Applications for funded seminars are now closed. Applications for next year’s seminars will be available late summer/early fall 2019.
To gain a sense of our funded seminars, read the 2017-2018 seminar descriptions below.
Graduate Project-Based Learning Seminar
Project-Based Learning and Problem-Based Learning (PBL) are question-driven pedagogical approaches that ask students to engage in real-life projects in their chosen fields that require both independent effort and teamwork. In PBL, instructors present students with a professional problem to solve. Students then investigate these problems, define goals, and build critical extensive and practical knowledge bases under the instructor’s guidance. PBL is a particularly appropriate pedagogy to support John Jay’s Masters’ level students in developing the skills they need to succeed in their current and future professions.
Practical Teaching Seminar
The Practical Teaching Seminar focuses on introducing and modelling effective, hands-on strategies for classroom learning and management, many of which also apply to online teaching. Drawing from constructivist, brain-based learning, trauma and resiliency theory, theatre and communication techniques, and decades of experience working with students in public urban education, Greg Donaldson, Associate Professor of Communication and Theatre and Gina Rae Foster, Teaching and Learning Center Director, will guide participants in the theory and application of practical skills to engage students and “raise the stakes” in classroom and online course interactions.
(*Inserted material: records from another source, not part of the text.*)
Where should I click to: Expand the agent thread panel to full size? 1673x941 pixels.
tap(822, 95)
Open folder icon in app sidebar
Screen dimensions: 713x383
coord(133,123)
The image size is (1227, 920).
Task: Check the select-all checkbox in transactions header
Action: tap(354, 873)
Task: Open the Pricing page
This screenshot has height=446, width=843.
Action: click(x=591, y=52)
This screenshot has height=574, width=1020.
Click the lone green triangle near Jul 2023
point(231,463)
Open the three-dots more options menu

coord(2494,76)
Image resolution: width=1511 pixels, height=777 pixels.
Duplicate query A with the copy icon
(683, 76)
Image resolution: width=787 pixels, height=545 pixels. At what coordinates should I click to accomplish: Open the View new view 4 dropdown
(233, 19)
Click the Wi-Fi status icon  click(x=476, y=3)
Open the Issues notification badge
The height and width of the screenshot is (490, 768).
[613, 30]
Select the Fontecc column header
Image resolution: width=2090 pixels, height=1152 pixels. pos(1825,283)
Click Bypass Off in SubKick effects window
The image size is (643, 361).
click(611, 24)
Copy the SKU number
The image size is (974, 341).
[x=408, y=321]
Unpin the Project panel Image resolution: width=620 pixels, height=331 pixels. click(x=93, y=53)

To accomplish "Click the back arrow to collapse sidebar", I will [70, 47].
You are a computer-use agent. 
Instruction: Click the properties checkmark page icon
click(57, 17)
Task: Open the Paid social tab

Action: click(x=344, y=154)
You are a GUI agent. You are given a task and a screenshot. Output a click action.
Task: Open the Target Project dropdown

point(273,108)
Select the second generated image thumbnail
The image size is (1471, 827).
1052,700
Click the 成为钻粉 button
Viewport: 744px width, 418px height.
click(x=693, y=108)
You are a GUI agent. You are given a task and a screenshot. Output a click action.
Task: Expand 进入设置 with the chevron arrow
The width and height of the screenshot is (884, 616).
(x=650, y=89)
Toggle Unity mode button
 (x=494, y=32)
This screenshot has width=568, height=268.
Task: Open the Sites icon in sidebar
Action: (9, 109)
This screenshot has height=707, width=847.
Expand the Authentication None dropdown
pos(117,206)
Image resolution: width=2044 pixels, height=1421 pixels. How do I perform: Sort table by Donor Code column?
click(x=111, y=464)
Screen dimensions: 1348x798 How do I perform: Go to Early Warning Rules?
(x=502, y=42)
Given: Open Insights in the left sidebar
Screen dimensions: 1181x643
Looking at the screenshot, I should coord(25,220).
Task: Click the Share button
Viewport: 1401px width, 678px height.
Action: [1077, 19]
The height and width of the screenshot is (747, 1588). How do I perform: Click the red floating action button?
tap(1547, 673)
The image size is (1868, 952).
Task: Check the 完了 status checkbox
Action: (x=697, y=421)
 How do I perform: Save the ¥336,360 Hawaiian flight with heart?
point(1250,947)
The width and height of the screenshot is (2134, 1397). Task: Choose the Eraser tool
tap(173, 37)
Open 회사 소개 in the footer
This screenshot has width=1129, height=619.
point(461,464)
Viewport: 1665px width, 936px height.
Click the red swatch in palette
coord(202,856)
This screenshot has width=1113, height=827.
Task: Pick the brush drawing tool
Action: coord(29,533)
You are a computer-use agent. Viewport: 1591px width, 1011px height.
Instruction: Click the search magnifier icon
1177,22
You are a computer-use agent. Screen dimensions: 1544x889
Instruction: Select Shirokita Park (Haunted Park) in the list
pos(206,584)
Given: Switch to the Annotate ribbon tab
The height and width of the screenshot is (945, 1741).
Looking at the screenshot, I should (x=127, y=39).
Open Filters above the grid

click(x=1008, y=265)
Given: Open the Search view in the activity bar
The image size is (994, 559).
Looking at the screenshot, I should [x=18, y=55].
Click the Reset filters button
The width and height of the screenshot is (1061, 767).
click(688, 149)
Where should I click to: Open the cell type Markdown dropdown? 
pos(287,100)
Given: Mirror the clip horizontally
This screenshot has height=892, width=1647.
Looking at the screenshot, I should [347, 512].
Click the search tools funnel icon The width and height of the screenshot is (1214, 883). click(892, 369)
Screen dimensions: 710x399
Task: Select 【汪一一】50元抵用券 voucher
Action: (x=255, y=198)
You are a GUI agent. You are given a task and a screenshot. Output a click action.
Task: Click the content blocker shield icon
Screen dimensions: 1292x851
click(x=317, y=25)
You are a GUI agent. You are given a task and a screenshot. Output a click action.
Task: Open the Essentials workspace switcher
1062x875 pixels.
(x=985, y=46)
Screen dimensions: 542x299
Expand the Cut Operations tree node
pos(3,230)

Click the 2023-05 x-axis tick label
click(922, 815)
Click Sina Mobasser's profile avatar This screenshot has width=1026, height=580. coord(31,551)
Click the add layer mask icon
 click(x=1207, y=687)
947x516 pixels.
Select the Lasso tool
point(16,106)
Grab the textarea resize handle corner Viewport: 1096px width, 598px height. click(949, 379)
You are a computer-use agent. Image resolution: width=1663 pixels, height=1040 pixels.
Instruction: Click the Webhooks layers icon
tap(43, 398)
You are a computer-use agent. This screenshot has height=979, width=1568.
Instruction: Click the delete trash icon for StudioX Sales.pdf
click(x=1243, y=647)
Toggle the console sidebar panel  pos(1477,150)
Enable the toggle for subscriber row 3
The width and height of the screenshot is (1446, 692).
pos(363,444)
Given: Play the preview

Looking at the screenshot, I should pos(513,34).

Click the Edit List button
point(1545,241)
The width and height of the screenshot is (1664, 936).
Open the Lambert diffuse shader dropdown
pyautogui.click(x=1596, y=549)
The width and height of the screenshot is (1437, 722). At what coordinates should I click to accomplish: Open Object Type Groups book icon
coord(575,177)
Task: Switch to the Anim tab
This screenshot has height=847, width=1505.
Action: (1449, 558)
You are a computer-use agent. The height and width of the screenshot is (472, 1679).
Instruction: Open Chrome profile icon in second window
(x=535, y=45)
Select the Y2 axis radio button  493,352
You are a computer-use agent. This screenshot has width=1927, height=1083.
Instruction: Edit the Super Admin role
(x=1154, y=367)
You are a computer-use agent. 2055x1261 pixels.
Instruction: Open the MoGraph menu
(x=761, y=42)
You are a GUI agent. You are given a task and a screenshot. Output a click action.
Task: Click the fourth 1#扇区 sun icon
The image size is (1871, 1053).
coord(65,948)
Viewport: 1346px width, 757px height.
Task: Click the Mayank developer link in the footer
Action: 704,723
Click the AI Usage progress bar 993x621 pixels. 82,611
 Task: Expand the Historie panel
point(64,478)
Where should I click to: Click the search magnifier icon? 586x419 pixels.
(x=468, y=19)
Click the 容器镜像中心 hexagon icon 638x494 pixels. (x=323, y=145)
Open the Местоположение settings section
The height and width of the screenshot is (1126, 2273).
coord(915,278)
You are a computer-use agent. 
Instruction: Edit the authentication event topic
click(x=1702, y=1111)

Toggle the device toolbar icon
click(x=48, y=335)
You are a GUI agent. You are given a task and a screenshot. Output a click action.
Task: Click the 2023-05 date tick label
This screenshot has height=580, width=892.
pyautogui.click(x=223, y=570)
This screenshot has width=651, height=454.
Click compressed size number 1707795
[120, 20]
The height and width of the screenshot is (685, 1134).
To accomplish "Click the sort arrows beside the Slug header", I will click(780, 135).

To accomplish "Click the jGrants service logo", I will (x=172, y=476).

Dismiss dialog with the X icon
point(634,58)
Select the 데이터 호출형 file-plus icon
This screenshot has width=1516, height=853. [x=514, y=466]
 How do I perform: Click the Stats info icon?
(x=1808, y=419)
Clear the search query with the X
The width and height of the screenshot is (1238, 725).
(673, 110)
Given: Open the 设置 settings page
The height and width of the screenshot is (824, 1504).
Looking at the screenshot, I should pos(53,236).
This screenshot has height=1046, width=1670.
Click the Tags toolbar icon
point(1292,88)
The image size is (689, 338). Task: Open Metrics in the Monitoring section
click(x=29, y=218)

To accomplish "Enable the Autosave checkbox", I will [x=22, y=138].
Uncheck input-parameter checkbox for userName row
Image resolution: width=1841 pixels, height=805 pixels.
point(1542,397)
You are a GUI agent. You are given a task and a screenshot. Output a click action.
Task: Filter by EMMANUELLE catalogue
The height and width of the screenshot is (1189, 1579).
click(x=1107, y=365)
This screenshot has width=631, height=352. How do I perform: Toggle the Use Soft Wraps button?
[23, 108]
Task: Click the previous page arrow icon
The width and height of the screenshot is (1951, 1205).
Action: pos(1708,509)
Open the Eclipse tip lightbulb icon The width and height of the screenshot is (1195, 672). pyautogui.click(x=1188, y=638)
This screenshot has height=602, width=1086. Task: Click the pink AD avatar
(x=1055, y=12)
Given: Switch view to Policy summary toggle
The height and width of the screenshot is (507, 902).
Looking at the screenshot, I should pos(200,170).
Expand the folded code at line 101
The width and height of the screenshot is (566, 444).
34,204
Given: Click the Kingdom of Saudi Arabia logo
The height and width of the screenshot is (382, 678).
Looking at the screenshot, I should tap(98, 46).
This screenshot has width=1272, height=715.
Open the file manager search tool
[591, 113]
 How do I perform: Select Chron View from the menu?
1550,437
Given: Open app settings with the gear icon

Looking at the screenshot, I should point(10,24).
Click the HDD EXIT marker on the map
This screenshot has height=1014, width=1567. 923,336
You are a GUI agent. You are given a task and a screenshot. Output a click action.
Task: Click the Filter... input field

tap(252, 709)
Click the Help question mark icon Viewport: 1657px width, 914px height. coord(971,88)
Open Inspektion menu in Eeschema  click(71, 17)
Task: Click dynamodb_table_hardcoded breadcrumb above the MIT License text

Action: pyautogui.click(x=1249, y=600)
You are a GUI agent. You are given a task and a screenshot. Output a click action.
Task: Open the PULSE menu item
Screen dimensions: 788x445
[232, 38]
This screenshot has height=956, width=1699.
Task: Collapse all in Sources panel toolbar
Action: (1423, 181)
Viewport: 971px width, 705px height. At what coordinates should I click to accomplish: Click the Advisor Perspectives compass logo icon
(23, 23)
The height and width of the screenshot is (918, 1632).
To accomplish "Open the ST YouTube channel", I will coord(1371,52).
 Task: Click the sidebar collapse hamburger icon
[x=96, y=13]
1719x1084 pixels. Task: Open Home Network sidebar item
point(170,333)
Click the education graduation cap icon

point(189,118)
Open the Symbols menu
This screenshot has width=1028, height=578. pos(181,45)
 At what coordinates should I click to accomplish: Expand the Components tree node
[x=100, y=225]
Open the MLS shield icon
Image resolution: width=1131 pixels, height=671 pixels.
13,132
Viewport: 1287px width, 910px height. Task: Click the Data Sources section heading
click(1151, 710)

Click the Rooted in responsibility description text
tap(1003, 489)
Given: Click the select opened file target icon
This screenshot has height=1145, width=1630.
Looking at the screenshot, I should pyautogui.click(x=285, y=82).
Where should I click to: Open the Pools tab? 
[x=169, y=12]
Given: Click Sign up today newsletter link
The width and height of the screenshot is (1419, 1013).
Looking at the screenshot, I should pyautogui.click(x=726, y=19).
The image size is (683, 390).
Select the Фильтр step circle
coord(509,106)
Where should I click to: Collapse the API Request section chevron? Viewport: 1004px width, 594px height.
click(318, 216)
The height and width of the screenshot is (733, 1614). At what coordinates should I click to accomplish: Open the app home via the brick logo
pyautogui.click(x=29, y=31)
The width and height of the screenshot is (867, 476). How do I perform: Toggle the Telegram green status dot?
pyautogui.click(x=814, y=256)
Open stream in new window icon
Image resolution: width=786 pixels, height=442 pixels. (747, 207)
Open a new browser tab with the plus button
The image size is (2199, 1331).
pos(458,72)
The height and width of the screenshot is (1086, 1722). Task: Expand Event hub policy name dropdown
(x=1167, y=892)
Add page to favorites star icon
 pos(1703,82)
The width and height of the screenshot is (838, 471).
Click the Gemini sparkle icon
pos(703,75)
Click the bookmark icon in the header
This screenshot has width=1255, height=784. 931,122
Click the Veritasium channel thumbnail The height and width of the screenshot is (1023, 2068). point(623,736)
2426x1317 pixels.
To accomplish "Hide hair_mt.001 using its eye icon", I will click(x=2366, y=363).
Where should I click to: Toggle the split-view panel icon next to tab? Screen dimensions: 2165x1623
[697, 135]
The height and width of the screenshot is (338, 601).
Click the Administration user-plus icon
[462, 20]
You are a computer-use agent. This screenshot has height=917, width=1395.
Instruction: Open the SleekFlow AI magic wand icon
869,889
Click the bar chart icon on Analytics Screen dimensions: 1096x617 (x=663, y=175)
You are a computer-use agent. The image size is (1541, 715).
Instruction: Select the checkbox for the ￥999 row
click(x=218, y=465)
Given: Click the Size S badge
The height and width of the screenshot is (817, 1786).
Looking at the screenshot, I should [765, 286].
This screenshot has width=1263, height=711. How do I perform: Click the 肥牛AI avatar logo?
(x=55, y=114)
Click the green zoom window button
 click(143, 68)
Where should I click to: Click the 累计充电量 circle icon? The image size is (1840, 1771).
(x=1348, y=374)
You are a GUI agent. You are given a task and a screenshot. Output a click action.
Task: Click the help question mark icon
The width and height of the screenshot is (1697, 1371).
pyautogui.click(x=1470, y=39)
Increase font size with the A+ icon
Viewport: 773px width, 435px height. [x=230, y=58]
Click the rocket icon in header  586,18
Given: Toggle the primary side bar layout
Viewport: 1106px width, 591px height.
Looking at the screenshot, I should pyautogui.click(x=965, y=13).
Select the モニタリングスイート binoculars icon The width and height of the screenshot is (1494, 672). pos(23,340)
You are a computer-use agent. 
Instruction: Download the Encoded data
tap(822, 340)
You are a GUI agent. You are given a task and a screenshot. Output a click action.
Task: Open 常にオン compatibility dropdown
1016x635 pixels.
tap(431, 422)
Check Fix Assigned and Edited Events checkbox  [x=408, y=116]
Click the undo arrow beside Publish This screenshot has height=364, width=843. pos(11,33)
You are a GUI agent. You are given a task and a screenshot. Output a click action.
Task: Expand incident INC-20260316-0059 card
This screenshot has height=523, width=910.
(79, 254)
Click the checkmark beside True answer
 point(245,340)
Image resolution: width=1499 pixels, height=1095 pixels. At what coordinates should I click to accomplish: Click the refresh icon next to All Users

Funded Research (Grant-Writing) Seminar
As part of our goal to train John Jay College faculty in grantsmanship, the Office for the Advancement of Research (OAR) has partnered with the Teaching and Learning Center to offer the Funded Research Development Seminar Series FOR FULL-TIME FACULTY and STAFF. This series is intended to complement other OAR initiatives that support grant writing, research, scholarship, and creative works. The series utilizes a comprehensive, project-focused approach to provide support to faculty who have a high interest in securing external funding, but limited experience in doing so.
Scaffolding 100/200 Gen Ed Critical Skills Seminar
The Scaffolding 100/200 Gen Ed Critical Skills seminar is designed to guide faculty who teach, or plan to teach, 100 and 200 level courses that fulfill general education requirements in building students’ skills in critical thinking, writing, and information literacy from an introductory to an intermediate level. Guided by Director of General Education Raymond Patton, participants will learn L. Dee Fink’s concept of integrated course design and how to apply it to their own courses to foster critical skills learning. Aided by faculty-created guidelines and student success data provided by Kate Szur, Senior Director of Student Academic Success Programs and Wynne Ferdinand, Associate Director of First Year Academic Programs, the seminar will consider the learning needs of students at each level, and how faculty can support them in transitioning from 100 to 200 level work.